§ **Exercise description**
Update the entries starting at the line containing "Image resolution: width=1344" and ending at the line containing "Action: 1130,281" by replacing "red coin icon" with "gold coin symbol", and return only those lines with nothing else changed.

§ **Extracted data**
==================================================
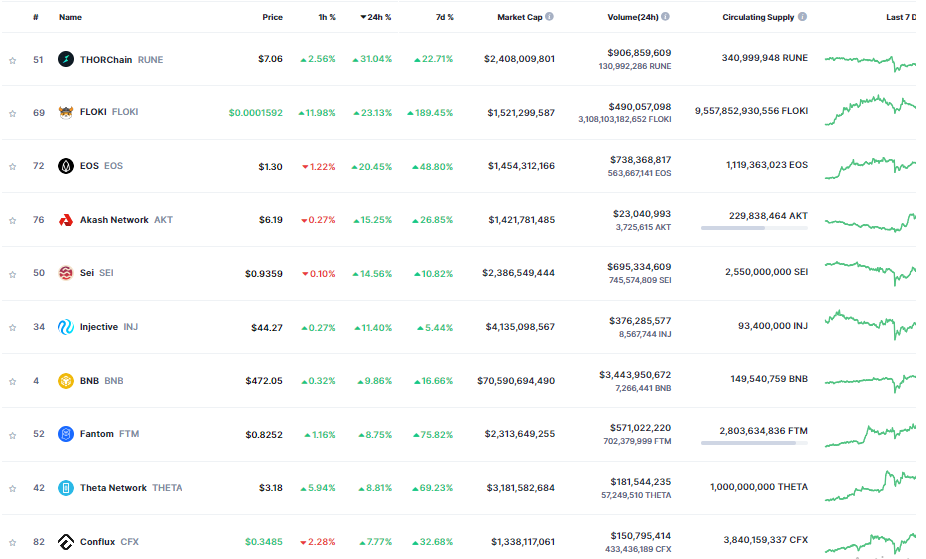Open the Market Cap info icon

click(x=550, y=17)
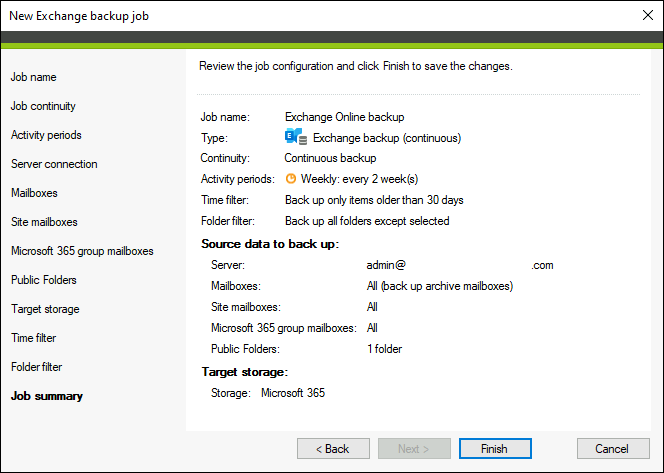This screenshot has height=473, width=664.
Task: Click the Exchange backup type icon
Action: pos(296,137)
==================================================
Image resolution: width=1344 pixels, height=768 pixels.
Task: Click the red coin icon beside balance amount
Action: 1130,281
==================================================
§ **Result of this exercise**
Image resolution: width=1344 pixels, height=768 pixels.
Task: Click the gold coin symbol beside balance amount
Action: 1130,281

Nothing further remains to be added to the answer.